> **EXERCISE INPUTS**:
○ ○ ○ ○ ○
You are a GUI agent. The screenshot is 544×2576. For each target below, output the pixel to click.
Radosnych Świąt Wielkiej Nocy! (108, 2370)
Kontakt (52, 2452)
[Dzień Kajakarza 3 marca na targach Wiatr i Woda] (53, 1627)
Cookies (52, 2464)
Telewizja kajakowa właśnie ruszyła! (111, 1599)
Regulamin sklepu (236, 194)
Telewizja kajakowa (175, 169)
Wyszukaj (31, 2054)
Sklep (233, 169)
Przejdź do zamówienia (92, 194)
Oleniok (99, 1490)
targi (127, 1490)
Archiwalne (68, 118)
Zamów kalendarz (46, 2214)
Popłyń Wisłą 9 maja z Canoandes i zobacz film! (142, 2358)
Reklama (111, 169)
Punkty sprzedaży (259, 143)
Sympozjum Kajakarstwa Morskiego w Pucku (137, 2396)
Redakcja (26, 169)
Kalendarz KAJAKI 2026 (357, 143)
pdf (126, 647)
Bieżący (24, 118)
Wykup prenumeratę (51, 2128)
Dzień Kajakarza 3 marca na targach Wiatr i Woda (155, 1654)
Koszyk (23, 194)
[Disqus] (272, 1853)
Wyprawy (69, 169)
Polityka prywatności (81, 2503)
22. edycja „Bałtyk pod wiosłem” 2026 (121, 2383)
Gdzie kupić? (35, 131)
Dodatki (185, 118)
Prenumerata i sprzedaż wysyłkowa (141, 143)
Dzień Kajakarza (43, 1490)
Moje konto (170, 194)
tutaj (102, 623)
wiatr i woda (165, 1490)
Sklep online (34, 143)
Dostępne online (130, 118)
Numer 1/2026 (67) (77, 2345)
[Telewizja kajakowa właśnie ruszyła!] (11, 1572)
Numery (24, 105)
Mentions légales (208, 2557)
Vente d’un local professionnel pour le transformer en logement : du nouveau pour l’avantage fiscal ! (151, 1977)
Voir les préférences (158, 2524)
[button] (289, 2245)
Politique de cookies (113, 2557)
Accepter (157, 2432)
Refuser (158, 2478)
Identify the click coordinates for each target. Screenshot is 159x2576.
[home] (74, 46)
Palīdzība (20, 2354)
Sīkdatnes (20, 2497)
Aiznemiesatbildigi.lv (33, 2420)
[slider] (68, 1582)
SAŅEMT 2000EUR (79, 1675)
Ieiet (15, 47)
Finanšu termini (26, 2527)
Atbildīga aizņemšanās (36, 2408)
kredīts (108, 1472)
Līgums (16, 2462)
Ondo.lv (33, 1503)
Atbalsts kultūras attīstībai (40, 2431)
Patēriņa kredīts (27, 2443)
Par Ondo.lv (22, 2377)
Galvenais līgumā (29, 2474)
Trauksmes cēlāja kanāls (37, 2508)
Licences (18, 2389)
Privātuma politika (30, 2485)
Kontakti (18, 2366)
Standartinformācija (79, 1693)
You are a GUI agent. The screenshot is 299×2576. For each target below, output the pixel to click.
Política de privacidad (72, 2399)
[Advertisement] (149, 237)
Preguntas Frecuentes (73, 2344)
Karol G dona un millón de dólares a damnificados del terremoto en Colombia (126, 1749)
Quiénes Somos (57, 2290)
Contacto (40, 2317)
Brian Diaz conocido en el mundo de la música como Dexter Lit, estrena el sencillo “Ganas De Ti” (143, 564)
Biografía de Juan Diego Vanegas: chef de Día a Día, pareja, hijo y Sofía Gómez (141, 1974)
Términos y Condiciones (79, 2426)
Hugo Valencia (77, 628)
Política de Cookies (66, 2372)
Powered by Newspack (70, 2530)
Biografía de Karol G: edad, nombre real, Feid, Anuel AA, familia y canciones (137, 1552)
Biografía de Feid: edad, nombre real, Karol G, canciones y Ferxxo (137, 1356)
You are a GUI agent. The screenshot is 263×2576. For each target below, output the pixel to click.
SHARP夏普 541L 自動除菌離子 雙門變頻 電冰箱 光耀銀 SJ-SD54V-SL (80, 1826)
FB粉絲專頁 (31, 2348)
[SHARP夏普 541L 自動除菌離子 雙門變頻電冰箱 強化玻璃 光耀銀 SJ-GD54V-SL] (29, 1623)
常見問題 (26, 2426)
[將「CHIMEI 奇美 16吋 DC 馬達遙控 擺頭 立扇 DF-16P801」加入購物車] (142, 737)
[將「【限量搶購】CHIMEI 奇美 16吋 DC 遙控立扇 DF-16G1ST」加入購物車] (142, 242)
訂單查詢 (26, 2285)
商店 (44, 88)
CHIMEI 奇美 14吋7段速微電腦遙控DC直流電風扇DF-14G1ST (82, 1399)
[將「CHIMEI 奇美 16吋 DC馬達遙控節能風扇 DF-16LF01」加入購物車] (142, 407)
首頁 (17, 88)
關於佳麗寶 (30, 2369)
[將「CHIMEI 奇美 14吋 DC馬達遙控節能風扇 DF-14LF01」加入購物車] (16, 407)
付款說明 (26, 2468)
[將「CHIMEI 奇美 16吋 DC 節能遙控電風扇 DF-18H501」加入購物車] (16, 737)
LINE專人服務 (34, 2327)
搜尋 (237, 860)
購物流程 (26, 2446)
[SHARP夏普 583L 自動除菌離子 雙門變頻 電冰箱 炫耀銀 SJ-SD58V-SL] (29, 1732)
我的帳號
○ ○ ○ ○ ○
> **EXERCISE AIM**:
The range runs from the line above containing "Hugo Valencia (77, 628)" to the line containing "[將「CHIMEI 奇美 16吋 DC馬達遙控節能風扇", inclusive. Restate those lines word for word and no others.

> **SOLVED EXERCISE**:
Hugo Valencia (77, 628)
Política de Cookies (66, 2372)
Powered by Newspack (70, 2530)
Biografía de Karol G: edad, nombre real, Feid, Anuel AA, familia y canciones (137, 1552)
Biografía de Feid: edad, nombre real, Karol G, canciones y Ferxxo (137, 1356)
You are a GUI agent. The screenshot is 263×2576. For each target below, output the pixel to click.
SHARP夏普 541L 自動除菌離子 雙門變頻 電冰箱 光耀銀 SJ-SD54V-SL (80, 1826)
FB粉絲專頁 (31, 2348)
[SHARP夏普 541L 自動除菌離子 雙門變頻電冰箱 強化玻璃 光耀銀 SJ-GD54V-SL] (29, 1623)
常見問題 (26, 2426)
[將「CHIMEI 奇美 16吋 DC 馬達遙控 擺頭 立扇 DF-16P801」加入購物車] (142, 737)
[將「【限量搶購】CHIMEI 奇美 16吋 DC 遙控立扇 DF-16G1ST」加入購物車] (142, 242)
訂單查詢 (26, 2285)
商店 (44, 88)
CHIMEI 奇美 14吋7段速微電腦遙控DC直流電風扇DF-14G1ST (82, 1399)
[將「CHIMEI 奇美 16吋 DC馬達遙控節能風扇 DF-16LF01」加入購物車] (142, 407)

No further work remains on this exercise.